Troubleshooting
“ty: command not found”
ty-find requires ty to be installed and on PATH. Install it with:
uv add --dev ty
If ty is installed but not on PATH, ty-find will attempt to run it via uvx ty as a fallback. If neither works, you’ll see this error.
Daemon won’t start
Check the daemon status:
tyf daemon status
For more detail, enable debug logging:
RUST_LOG=ty_find=debug tyf daemon start
Common causes:
- Another process is using the daemon’s socket.

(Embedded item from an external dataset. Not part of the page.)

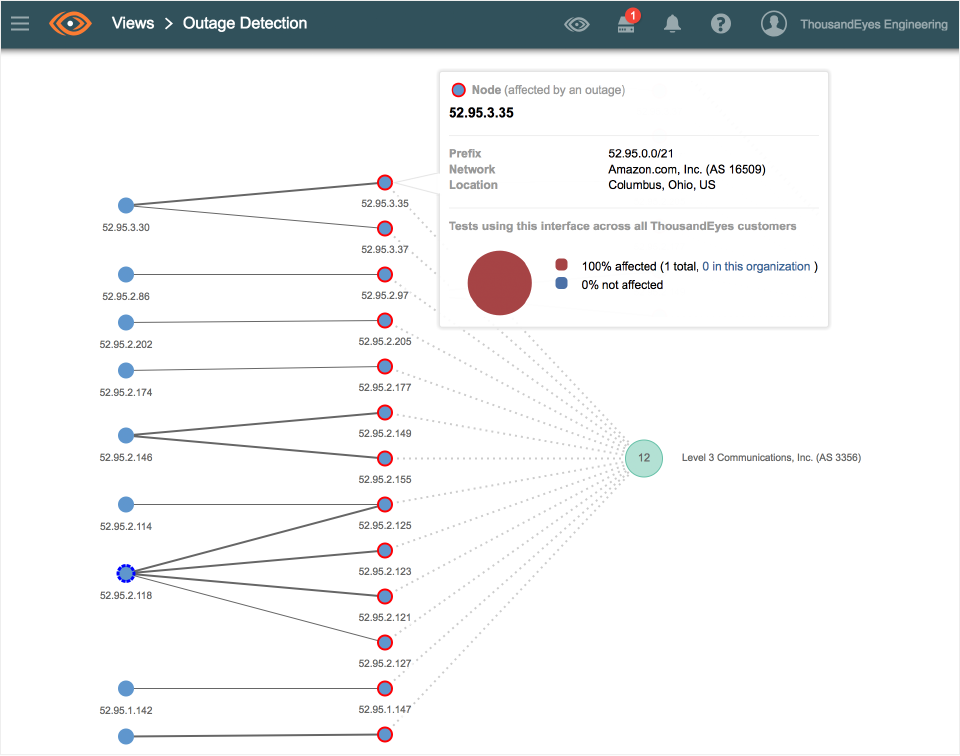This screenshot has height=756, width=960.
Task: Select outage node 52.95.2.149
Action: pyautogui.click(x=385, y=412)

- ty is not installed (see above).
- Permissions issue on the socket file.
Wrong or stale results
If tyf returns outdated definitions or missing references, the LSP server may have stale state. Restart the daemon:
tyf daemon stop && tyf daemon start
Then retry your query.
Slow first call
The first call in a session is expected to be slower because it:
- Starts the background daemon process.
- Spawns the ty LSP server.
- Waits for LSP initialization and project indexing.
Subsequent calls reuse the running daemon and typically respond in 50–100ms. If every call is slow, check that the daemon is staying alive between calls with tyf daemon status.

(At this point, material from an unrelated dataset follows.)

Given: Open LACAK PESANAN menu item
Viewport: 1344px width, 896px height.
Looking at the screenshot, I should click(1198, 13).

No results for a symbol that exists
- Verify the symbol is in a
.pyfile within the workspace. - Check that ty can analyze the file:
ty check file.py. - Some dynamic constructs (e.g.,
getattr, runtime-generated classes) are not visible to static analysis.
Debug logging
For any issue, enable full debug output:
RUST_LOG=ty_find=debug tyf show MySymbol
This shows the LSP messages exchanged with ty, which helps diagnose protocol-level issues.